A tirania da Google e da Applepremium

Não há valores humanistas que resistam ao rolo compressor de Silicon Valley, mesmo que o que esteja em causa seja obedecer a ditadores.

A Apple e a Google decidiram mais uma vez obedecer a um líder autoritário e atacar a democracia. Desta vez foi na Rússia, onde uma aplicação que apresentava os nomes dos candidatos da oposição foi brutalmente removida das lojas da Apple e da Google a mando de Vladimir Putin. Estas empresas estão sempre a repetir que não querem ser os decisores do que é liberdade de expressão. É uma mentira que, apesar de tantas vezes repetida, nunca se irá tornar verdade.

A Google e a Apple dizem sempre que acreditam na liberdade de expressão e na necessidade de dar espaço a ideias não consensuais.
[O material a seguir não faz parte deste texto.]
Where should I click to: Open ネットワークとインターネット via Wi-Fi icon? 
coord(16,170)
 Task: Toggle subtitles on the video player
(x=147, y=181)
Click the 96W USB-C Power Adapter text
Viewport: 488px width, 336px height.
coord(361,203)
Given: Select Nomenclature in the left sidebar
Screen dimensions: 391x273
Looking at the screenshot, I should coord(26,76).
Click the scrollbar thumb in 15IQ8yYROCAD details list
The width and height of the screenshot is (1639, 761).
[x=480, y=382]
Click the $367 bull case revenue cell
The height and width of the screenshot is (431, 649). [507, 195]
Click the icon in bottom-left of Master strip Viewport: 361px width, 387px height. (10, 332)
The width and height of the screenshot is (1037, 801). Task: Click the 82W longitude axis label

Pelo menos é esse o argumento que usam para promover vozes que negam o holocausto, que afirmam que as vacinas têm adn alienígena e que Trump ganhou as eleições. Mas quando alguém decide fornecer informação direta sobre os candidatos que vão a votos numa eleição supostamente democrática, isso já não entra no domínio do aceitável. Aliás, um dos últimos posts no blog oficial da Google reclama uma nova abordagem sobre o combate à desinformação: “não é o que nós tiramos mas o que deixamos”. Só que não: é mesmo sobre o que tiram e porque tiram o que tiram. A única razão pela qual esta app foi retirada das lojas é a necessidade de agradar a Putin e manter o acesso aos 150 milhões de consumidores russos.
Note-se que estamos a falar da mesma empresa - a Google - que há nove meses ameaçou publicamente que se retirava da Austrália se fosse forçada a pagar pelas notícias que usa nos seus algoritmos de pesquisa. Aí, numa questão financeira que lhe era prejudicial, falou grosso contra uma democracia para atingir os seus fins; agora, para manter um modelo financeiro favorável, decidiu rebaixar-se a um líder autoritário e prejudicar objetivamente o processo democrático.

A Apple não é menos hipócrita. Apesar de anunciar que tem um ecossistema privado e e que defende a qualidade das suas lojas de aplicações acima de tudo, está repetidamente a condicionar o acesso livre a um mercado privilegiado e também a reduzir a liberdade de expressão. Ao mesmo tempo, usa informação privilegiada para criar os seus próprios serviços e promovê-los de forma a esmagar a concorrência.
Ambas obedecem e promovem ditadores contra os cidadãos, contribuindo para os seus crimes. Ambas prejudicam a liberdade de expressão e criação com os seus sistemas de acesso condicionado. E ambas têm um padrão de fuga aos impostos que é muito pouco liberal. Estas empresas não querem nem saber das liberdades individuais. Google e Apple tinham já ajoelhado perante o Kremlin quando foi exigido que a Crimeia passasse a aparecer como província russa nos seus mapas, e agora fizeram o mesmo para continuar a agradar aos impulsos ditatoriais de Putin.

Não é só uma questão de bom senso, nem de democracia. É uma questão de higiene. O duopólio da Google e da Apple nos smartphones tem de ser quebrado, preferencialmente com uma opção mais sustentável e de código aberto. Até pela lógica de mercado, um cenário dominado pelos dois players consiste num modelo de liberdade condicionada. Um espaço de inovação não subsiste com tão grandes taxas nem com um sistema onde só os grandes se fazem ouvir. Sofrem com isto os utilizadores de todo o mundo - embora agora os russos sofram bastante mais que os outros.